▶ Exercise goal
Below are the lines to check; count those holding the string "computer" and give only the number.

Source records
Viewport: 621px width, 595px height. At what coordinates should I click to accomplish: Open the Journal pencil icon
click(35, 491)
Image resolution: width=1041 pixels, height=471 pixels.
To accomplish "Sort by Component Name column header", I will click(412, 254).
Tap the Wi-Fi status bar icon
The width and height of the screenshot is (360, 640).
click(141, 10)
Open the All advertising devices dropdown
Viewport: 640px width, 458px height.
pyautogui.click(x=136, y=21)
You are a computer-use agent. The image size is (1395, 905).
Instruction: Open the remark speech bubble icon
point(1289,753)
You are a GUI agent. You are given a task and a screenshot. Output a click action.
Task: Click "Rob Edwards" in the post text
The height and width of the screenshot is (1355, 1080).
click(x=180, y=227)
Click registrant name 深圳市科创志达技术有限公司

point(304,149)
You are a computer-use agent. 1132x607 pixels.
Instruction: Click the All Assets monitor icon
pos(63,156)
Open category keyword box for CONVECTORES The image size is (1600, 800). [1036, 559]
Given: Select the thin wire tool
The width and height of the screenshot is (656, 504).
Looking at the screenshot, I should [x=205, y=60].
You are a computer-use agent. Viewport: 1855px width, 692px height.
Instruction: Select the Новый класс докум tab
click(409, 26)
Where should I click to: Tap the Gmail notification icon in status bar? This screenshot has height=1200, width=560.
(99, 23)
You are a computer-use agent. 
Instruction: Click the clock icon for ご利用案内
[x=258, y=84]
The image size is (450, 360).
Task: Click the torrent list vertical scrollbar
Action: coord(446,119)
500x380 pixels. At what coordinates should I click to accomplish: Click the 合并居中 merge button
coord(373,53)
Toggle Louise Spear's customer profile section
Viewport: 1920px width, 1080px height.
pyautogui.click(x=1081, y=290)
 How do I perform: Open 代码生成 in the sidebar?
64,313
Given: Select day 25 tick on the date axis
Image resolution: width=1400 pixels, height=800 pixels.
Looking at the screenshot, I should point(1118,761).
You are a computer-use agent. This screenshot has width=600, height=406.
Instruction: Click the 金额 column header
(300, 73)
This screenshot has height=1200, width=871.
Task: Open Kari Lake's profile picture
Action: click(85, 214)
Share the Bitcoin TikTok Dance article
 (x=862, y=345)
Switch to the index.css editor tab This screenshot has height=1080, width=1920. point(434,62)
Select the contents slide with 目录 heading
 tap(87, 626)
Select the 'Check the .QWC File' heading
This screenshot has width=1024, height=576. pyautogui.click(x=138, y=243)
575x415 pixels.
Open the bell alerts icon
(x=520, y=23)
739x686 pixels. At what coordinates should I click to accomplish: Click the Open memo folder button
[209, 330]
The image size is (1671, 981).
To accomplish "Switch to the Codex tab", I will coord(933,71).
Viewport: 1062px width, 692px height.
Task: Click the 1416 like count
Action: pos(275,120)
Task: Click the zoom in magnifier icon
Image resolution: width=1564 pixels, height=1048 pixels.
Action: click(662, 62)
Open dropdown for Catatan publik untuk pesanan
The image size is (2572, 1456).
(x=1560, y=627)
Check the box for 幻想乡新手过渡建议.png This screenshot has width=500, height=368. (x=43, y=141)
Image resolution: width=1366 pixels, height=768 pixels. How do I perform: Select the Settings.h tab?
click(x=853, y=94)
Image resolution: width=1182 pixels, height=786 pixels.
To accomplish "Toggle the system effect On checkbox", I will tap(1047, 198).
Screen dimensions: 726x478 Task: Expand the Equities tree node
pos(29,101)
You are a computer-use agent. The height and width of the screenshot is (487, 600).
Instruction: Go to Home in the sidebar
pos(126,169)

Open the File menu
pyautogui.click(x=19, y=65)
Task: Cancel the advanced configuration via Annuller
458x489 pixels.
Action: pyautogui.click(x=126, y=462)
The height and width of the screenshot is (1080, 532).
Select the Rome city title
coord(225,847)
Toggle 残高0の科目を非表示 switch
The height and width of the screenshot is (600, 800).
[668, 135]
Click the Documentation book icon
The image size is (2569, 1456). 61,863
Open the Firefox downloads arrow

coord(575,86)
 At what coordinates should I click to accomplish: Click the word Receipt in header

▶ Result
6